Mike Ettling, CEO at Unit4 (Image credit Linked In)
Mike Ettling CEO at Unit4

Mike Ettling. CEO, Unit4 commented: “Our focus is on our customers and delivering the service and innovation they need to be successful in the face of economic uncertainty. We knew the importance of investing in the right areas and focusing on our customers’ business continuity and providing them with the tools to help them stay resilient and responsive. ERPx, our recently announced next-generation cloud ERP solution, will be delivered early next year, redefining what ERP and enterprise software can do for people-centric mid-market organizations.”

Preparing for growth

A SaaS vendor is only as strong as its ecosystem. Unit4 continues to strengthen both technology partnerships and its channel ecosystem. In October its announced strategic product and innovation partnerships with AvalaraImmedis and Pagero. It also signed up with groupelephant.com. The cooperative is made up of companies across the globe that provide services relating to ERP with a strong philanthropic agenda.

The partner ecosystem is growing in importance to Unit4. Something that was a key objective for Beata Wright, Global Head of Partner Ecosystems at Unit4 when she joined the company a year ago. She has brought a maturity to the partner channel with a new structure and innovative partnerships such as that with Raven Intel. Importantly, contract values booked through partners has now grown 65% in Q3 compared to a year ago.

It is not just the partner ecosystem that was revolutionised. Unit4 has also completed development of its microservices-based ERP, ERPx. Announced at its virtual conference X4U, it is the completion of Claus Jepsen’s, (CTO at Unit4) vision of a true microservices-based ERP. The new solution is generally available in Q1 2021. Jepsen explained the changes with ERPx saying: “The underlying stack is now a true multi-tenant stack that has been broken down to these different services. Then we are also offering a new suite of localizations with ERPx that’s not available for seven. It is essentially a completely different product in terms of they don’t have the same code base anymore.”
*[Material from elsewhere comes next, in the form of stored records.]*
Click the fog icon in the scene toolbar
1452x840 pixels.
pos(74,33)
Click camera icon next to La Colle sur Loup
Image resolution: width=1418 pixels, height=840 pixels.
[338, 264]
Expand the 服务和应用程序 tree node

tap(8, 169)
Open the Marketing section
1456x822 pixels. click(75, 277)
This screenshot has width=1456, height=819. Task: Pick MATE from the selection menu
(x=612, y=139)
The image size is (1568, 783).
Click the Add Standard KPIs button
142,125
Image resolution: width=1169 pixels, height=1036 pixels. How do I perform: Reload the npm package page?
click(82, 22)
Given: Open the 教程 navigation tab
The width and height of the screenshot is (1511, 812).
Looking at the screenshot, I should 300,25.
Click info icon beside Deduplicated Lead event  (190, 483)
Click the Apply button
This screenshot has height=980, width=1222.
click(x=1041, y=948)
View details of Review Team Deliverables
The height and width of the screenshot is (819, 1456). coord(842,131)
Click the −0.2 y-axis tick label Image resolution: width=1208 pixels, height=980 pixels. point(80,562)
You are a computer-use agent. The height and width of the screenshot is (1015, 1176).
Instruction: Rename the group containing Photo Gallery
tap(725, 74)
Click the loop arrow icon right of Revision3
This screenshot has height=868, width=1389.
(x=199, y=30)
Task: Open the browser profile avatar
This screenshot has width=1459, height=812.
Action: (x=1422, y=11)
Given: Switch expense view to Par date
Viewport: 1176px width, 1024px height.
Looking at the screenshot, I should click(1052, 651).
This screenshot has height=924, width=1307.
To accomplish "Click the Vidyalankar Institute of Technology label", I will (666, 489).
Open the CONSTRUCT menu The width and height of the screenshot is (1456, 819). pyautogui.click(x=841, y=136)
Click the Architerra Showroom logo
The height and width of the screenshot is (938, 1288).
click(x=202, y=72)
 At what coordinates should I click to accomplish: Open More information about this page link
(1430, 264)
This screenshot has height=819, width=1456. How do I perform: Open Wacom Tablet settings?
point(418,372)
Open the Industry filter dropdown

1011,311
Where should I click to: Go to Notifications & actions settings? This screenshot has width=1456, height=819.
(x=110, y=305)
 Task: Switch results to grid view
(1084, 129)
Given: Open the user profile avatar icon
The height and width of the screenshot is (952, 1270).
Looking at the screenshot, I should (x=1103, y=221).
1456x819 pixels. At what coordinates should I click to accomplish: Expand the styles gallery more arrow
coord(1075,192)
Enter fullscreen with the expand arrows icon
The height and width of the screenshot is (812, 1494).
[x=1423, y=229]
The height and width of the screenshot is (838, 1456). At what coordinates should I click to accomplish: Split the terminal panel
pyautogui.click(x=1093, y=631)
ERPX is more extensible, flexible and scalable than virtually any other ERP on the market today. Each microservice can run on its own hardware. This ensures that CPU intensive processes can be separated and optimised, reducing performance issues across the ERP.

Unit4 is growing

Unit4 has also emerged from the crisis in good shape. It is creating a new development centre in India, UNIT4 Noida Labs. Noida labs will become another R&D centre adding to those already in existence. Jepsen commented: “In addition to R&D centres in Wroclaw, Poland and Granada, Spain, we continue to invest in product development and expect the new facility to help us grow and scale beyond our existing capacity with easy access to highly skilled developers.”

At the start of the pandemic Gordon Stuart, CFO at Unit4 and Mike Ettling, CEO cut hard. However, they also committed to retaining all staff, retraining them in new roles. Gordon Stuart, CFO at Unit4 commented: “We made a promise to avoid redundancies as a result of COVID-19 and we have kept true to that, ensuring cloud migrations and go-lives continue at volume. Our continued growth and ability to meet targets are the result of prudent decisions on cost control taken earlier this year.

“At the same time, we are expanding our development capacity with Unit4 Noida labs, and investing over €2m in customer success annually, adding 40 new customer success professionals to the team and ensuring a customer-centric approach to all we do.”

Unit4 currently has around 100 jobs advertised across the world, not including any that it will add in Noida. This indicates that Unit4 is preparing for what it will hope is a bumper year in 2021.

Enterprise Times: What does this mean

Even if these results may show a slowdown, Unit4 is meeting is targets. It called out that it is on track to meet the EBITDA commitment it made pre-COVID. The company is in better shape than it was a year ago. Operational costs are down.

Ettling revealed to Enterprise Times that he does not expect travel costs to increase to the same levels as before. Many of the cost savings imposed by COVID will continue. Like many other companies, COVID imposed a reset on thinking about costs across the business. With the successful commitment to retain jobs, it will also have retained employee loyalty. It now has a product that promises much for 2021 and a partner ecosystem that is increasing performance. The future looks bright.